If you want to succeed in today’s workplace and make a name for yourself, you’ll have to do a lot more than what you got hired to do. In fact, your job description is just a scratch on the surface of what you should be doing. Always be on the lookout for new projects and collaborations with other groups, and do as much training and development as possible.
2. Your job is temporary.
As the world changes, so does the workplace. Companies are acquiring or being acquired, merging with other companies, or crumbling. Your team could be eliminated, your position outsourced, or you might lose interest in your job altogether.
3. You’re going to need a lot of skills you probably don’t have right now.
A recent Department of Education study shows that companies are having trouble finding and retaining the right talent. Soft (interpersonal) skills have become more important than hard (technical) skills. It’s never been easier to acquire hard skills — and those skills will only get you so far. Companies are looking for leadership, organizational, teamwork, listening, and coaching skills.
4. Your reputation is the single greatest asset you have.
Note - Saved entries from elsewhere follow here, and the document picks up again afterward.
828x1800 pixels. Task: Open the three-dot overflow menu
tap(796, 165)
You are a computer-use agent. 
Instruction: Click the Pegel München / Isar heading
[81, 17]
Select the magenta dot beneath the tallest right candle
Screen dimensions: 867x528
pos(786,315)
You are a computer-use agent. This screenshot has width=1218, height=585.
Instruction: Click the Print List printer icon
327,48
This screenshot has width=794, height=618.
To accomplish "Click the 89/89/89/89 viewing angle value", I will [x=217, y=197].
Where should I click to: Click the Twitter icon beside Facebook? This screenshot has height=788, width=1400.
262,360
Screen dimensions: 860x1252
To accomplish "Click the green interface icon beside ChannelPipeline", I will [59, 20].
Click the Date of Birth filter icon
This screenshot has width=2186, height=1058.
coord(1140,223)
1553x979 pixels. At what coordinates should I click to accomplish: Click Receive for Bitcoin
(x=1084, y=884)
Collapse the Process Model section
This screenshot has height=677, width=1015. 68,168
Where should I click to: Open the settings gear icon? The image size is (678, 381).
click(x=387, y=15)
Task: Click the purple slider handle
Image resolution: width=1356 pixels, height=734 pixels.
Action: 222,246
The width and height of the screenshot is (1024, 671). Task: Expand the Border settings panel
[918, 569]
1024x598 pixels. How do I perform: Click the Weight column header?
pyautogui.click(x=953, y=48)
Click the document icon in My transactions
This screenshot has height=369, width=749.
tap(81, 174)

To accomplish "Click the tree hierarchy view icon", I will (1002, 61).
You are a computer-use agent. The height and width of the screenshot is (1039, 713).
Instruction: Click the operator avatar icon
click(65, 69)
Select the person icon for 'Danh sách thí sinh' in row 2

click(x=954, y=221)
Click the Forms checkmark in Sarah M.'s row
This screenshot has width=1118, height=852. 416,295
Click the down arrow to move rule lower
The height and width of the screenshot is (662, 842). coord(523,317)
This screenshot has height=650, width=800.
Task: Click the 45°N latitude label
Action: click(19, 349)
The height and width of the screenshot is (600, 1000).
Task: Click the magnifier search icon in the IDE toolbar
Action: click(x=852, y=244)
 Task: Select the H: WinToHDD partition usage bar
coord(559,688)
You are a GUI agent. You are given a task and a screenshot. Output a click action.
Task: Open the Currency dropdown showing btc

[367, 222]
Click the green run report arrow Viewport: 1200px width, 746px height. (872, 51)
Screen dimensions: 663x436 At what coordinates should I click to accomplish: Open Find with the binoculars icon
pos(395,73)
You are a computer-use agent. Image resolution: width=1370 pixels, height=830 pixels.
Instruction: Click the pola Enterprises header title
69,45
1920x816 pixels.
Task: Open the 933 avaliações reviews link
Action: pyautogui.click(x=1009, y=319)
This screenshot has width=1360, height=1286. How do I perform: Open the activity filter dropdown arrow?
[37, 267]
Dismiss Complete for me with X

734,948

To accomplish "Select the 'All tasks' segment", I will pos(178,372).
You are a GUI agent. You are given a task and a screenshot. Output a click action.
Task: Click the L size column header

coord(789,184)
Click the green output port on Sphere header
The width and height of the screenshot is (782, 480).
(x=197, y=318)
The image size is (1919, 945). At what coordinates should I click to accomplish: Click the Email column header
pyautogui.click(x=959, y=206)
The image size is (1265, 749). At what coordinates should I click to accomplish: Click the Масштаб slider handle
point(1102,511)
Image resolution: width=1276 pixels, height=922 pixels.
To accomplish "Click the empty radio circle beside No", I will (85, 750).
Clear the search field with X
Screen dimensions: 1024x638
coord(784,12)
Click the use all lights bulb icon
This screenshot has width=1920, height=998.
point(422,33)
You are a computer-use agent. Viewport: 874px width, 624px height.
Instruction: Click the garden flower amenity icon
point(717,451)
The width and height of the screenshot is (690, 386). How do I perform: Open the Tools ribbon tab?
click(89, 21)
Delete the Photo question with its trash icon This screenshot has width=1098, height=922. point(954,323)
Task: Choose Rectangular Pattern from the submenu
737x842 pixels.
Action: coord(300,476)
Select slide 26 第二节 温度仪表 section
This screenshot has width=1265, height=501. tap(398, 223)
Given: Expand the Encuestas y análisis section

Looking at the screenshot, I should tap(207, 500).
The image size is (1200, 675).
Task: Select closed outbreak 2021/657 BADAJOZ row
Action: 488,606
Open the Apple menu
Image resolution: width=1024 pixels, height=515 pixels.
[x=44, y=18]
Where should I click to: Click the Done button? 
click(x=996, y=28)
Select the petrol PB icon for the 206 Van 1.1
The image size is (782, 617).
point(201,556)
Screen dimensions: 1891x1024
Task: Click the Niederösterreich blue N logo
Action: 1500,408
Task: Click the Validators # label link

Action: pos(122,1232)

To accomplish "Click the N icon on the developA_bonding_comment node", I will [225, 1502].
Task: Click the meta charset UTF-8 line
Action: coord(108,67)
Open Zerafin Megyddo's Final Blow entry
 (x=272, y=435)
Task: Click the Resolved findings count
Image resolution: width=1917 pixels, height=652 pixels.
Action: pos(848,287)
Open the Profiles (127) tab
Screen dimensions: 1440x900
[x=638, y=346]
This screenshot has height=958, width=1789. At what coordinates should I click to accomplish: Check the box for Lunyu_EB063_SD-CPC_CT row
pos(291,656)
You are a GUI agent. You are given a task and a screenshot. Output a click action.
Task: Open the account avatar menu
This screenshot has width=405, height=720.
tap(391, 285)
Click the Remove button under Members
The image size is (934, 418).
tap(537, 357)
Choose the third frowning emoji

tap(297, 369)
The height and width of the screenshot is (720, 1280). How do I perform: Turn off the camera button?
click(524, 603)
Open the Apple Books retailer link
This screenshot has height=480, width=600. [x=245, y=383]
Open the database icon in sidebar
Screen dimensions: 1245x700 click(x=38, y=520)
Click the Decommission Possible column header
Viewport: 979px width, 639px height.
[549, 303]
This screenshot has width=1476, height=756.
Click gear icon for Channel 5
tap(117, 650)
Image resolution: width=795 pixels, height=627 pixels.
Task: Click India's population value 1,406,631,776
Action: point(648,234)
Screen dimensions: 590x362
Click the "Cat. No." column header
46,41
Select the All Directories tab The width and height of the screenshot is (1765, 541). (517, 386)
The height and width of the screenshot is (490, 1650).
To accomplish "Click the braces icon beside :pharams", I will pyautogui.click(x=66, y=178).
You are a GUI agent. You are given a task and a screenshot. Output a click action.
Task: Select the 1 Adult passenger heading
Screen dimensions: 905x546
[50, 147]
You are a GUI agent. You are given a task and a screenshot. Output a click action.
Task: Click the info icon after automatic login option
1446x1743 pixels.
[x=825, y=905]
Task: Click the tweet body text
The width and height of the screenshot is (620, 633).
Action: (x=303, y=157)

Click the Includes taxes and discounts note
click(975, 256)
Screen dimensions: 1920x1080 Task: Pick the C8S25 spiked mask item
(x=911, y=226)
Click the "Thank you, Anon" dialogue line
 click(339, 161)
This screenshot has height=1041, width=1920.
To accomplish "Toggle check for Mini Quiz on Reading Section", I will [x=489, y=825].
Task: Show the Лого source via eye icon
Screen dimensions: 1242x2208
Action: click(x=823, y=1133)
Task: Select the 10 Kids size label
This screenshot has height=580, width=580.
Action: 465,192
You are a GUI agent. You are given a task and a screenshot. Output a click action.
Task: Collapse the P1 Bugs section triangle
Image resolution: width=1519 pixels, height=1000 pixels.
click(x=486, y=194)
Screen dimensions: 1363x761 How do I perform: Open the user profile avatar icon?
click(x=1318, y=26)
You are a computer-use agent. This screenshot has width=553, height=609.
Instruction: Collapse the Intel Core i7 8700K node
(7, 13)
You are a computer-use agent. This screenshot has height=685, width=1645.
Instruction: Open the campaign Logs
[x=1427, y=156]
Titles might be good for your ego, but in the grand scheme of things what really matters is what you’re known for, the projects you’re part of, how much people trust you, whom you know, who knows about you, and the aura you give off to people around you. Sure, what you do is important. But what others think you do can be just as important if not more so. If you build a strong reputation, the money and opportunities will find you.
5. Your personal life is now public.
The 15 seconds it takes you to tweet about how much you hate your boss or to post a pic of you passed out with a drink in your hand could ruin your career forever. Even the littlest things — how you behave, dress, your online presence, body language, and whom you associate with can help build your brand or tear it to the ground.
6. You need to build a positive presence in new media.
There are plenty of benefits to new media and the convergence between your personal and private lives. Your online social networks enable you to connect with people who have interests similar to yours. Your online presence can help you build your reputation, and the educational opportunities available online can help you dig deeper into the things you’re passionate about and want to become an expert in.
7. You’ll need to work with people from different generations.
There are now four distinct generations in the workforce: Gen Z (interns), Gen Y (employees), Gen X (managers), and Baby Boomers (executives). Each of these generations was raised in a different period of time, has a different view of the workplace, and communicates differently. By learning how to manage relationships with those in other generations, you will be more successful.
8. Your boss’s career comes first.
If your manager is unsuccessful, his frustrations will undoubtedly rub off on you, and the chances you’ll ever get a promotion are pretty slim. But if you support your manager’s career, make his life easier, and earn his trust, he’ll take you with him as he climbs the corporate ladder — even if that means going to another company.
9. The one with the most connections wins.
We have moved from an information economy to a social one. It’s less about what you know (you can find out just about anything within seconds with a simple Google search), and more about whether you can work with other people to solve problems.
10. Remember the rule of one.
When it comes to getting a job, starting a business, finding someone to marry, or just about anything else, all it takes is one person to change your life for the better. People may be saying no all around you. But as long as one person says yes, you’re on your way.
11. You are the future.
By 2025, 75% of the global workforce will be Gen Y. That means that even though you may be early in your career, in the not too distant future you’ll be at the forefront. Right now, you have to position yourself to take one of these major leadership roles when the workforce shifts and older generations retire.
12. Entrepreneurship is for everyone, not just business owners.
A lot of people define “entrepreneurship” as starting a business, but in recent years the meaning has broadened to include someone who’s accountable, who’s willing to take risks, and who sells him- or herself. If you want to get ahead, start looking at your company’s management as a venture capital firm. Be persistent, sell your ideas to them, and come up with innovative solutions no one else has thought of.
13. Hours are out, accomplishments are in.
If you want to keep your job and move up, stop thinking that you have to put in a ridiculous numbers of hours per week. Instead, realise your value, deliver on it, measure your successes, and then promote yourself.
14. Your career is in your hands, not your employer’s.
No matter what they say, companies are looking out for themselves. And while you should definitely try to make your company successful, you need to make sure that you’re getting something out of the deal, too. If you aren’t learning and growing, you aren’t benefiting anymore, and that’s an issue that you will have to resolve. Don’t rely on anything or anyone: Be accountable for your own career, and take charge of your own life.